SCOTUS Squad doesn’t need another judge

One of the largest repercussions of electing the next president is that Donald Trump or Hillary Clinton will have the power to appoint a new Supreme Court justice.

Ever since the death of Antonin Scalia, there have only been eight justices on the Supreme Court. This has led to split decisions on a few cases, which caused a lot of problems considering the fact that the Supreme Court is specifically there to make the final decision. That would be like getting sent to the principal’s office and then he’s like, “I’m not sure if you can be punished,” and then he just makes you just sit there.

Because the Court is split four to four on most of the cases, the general public assumes that they don’t get along. But the top eight justices in the nation are not really in the public eye very much. Especially since the ninth seat’s vacancy, none of the justices have really said much about it.

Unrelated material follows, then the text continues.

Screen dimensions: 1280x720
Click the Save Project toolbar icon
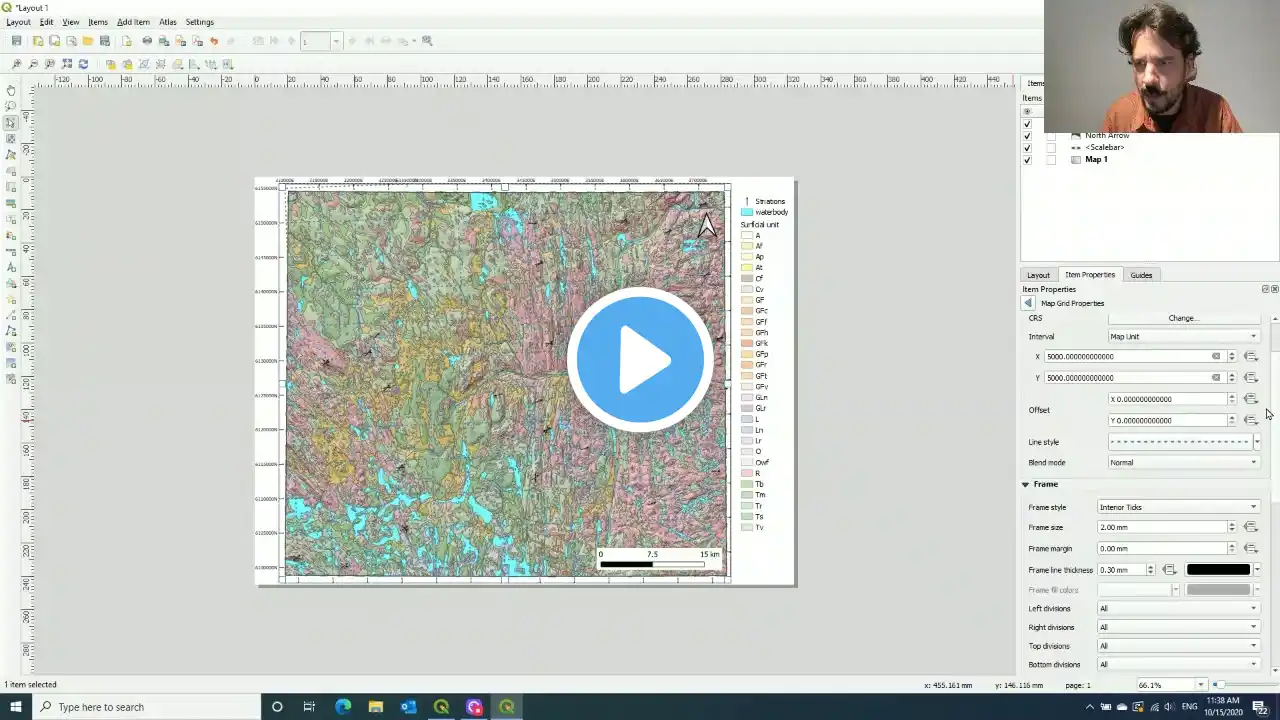click(16, 41)
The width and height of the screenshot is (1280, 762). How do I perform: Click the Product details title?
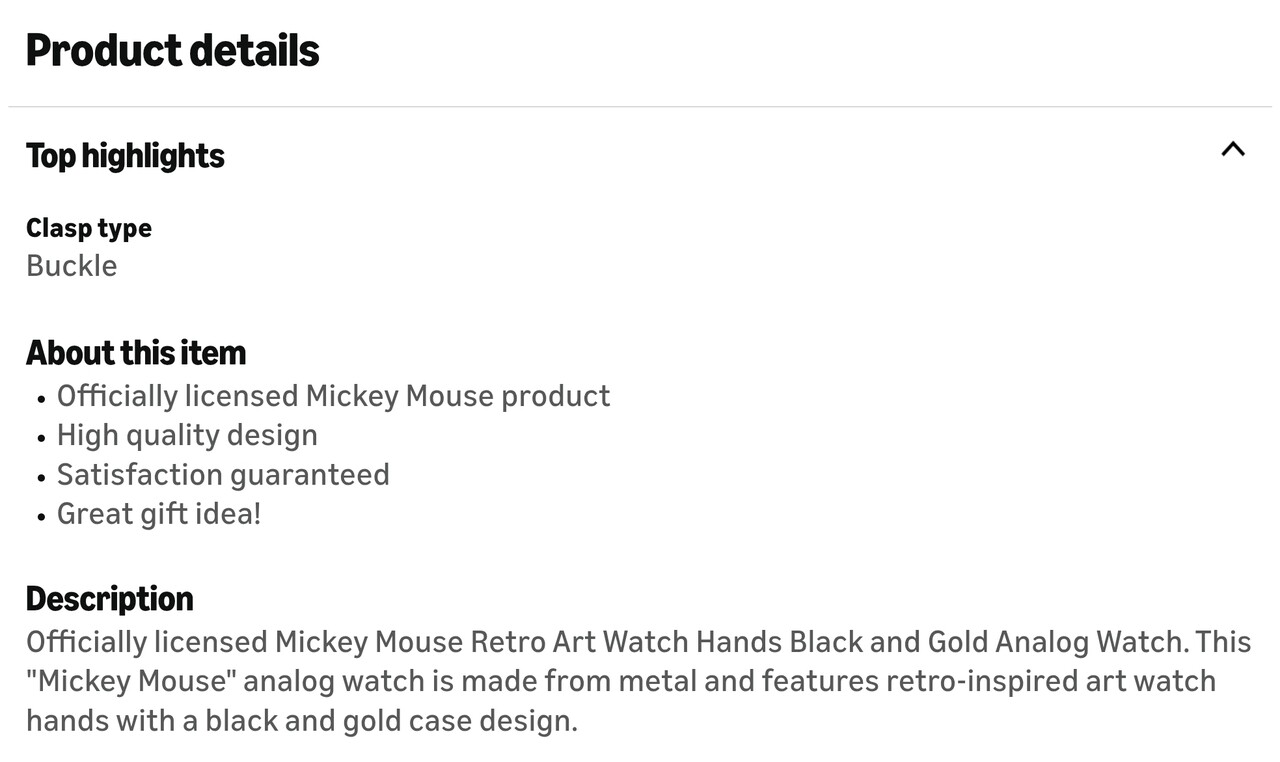[172, 50]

That’s because they’re having a great time. The eight justices have formed a “SCOTUS Squad,” and have been rolling up everywhere together. Imagine how awesome eight justices rocking black embroidered silk robes look when they pull up to the Supreme Court building.

“Ever since Antonin left, we find ourselves hanging out almost all the time. They say to never mix work and friends, but my co-workers are becoming my best friends,” said Chief Justice John Roberts.



Justice Anthony Kennedy talked about what the justices do outside of the courtroom.

“We used to just see each other during hearings, but now, after trials, we’ll hang out in one of our chambers. Usually it’s Scrooge’s — I mean Justice Breyer’s,” he said. “We even have nicknames for each other.”

Apparently none of the eight justices are excited for a new appointment. They have two reasons.

“A squad can’t have an odd number, and eight is the perfect squad number. Everyone knows Taylor Swift has gone overboard on her squad numbers, but we hear she’s trying to trim it down to eight like we have,” Justice Elena Kagan explained.

Justice Ruth Bader Ginsburg added on why the SCOTUS Squad isn’t too enthusiastic for their new co-worker.

“When you can’t complete any of your work and there are no expectations, nobody really cares what you do. It’s like if a teacher went on maternity leave and they didn’t give you a substitute. Would anybody actually do the assigned readings she never checks, especially a week after she brought a human being that doesn’t sleep into the world?” she said.

For court bonding sessions, Justice Sonia Sotomayor invites everyone over to her home.

“Most high school sports teams have pasta dinner parties, but all the justices come over to my house the night before a hearing and I make a bunch of food. It’s great because you don’t get gassy until the next day. So, if it gets too boring, they have a great excuse to leave during the hearing,” she said.

“We’ve just learned so much about each other,” said Justice Samuel Alito. “Like, first, the other justices learned that I wasn’t an intern. Also, we found out that Clarence Thomas does talk. You just have to poke his belly like the Pillsbury Doughboy and he’ll tell you all about his favorite movie genres, animated Disney classics and “The Fast and the Furious.”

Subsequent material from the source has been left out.